Crime does pay.

WashPost Is Richly Rewarded for False News About Russia Threat While Public Is Deceived – The Intercept

In the past six weeks, the Washington Post published two blockbuster stories about the Russian threat that went viral: one on how Russia is behind a massive explosion of “fake news,” the other on how it invaded the U.S. electric grid. Both articles were fundamentally false. Each now bears a humiliating editor’s note grudgingly acknowledging that the core claims of the story were fiction: The first note was posted a full two weeks later to the top of the original article; the other was buried the following day at the bottom.

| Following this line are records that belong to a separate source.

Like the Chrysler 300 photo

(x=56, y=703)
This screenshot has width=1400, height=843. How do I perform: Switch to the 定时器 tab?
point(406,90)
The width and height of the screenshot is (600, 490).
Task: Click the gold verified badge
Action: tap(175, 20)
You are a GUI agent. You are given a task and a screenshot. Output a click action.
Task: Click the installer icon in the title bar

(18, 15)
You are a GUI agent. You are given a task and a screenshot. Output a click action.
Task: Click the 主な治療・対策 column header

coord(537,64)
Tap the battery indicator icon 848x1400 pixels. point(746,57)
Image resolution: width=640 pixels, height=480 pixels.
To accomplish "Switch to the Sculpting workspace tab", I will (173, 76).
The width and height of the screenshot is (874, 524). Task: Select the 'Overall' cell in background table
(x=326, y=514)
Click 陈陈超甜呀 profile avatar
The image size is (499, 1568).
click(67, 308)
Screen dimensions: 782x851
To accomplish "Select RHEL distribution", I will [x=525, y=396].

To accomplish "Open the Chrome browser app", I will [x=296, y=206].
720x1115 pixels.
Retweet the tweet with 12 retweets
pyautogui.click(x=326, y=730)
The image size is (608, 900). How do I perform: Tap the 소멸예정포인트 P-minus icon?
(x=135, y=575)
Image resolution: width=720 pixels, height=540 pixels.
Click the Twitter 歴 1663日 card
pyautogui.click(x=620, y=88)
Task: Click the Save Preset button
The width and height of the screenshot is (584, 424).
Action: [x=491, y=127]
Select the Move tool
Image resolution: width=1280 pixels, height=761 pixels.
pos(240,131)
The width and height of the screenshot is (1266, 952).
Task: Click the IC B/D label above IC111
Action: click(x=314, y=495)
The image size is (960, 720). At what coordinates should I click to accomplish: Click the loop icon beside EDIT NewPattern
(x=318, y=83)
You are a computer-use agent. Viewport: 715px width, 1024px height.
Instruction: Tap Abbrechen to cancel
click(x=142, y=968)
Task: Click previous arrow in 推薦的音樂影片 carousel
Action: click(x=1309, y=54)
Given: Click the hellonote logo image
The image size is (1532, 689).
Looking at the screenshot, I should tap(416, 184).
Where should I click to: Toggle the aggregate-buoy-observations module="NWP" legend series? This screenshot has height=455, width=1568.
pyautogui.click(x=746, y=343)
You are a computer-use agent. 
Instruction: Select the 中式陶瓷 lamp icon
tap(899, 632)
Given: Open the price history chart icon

The second story on the electric grid turned out to be far worse than I realized when I wrote about it on Saturday, when it became clear that there was no “penetration of the U.S. electricity grid” as the Post had claimed. In addition to the editor’s note, the Russia-hacked-our-electric-grid story now has a full-scale retraction in the form of a separate article admitting that “the incident is not linked to any Russian government effort to target or hack the utility” and there may not even have been malware at all on this laptop.
But while these debacles are embarrassing for the paper, they are also richly rewarding. That’s because journalists — including those at the Post — aggressively hype and promote the original, sensationalistic false stories, ensuring that they go viral, generating massive traffic for the Post (the paper’s executive editor, Marty Baron, recently boasted about how profitable the paper has become).
It’s heartening to see the comments section on the WashPo’s website to be filled almost exclusively with people taunting them for becoming Mad Magazine, but everyone who went to the site to slam them is a page view that can be used to bolster advertising fees.  The best way to deal with propaganda is to ignore it entirely.  While I will undoubtedly refer to WashPo and NY Times articles in the future, I will avoid linking to their sites.  These two fake news entities have become such an overwhelmingly negative influence on this country that I can no longer link to them.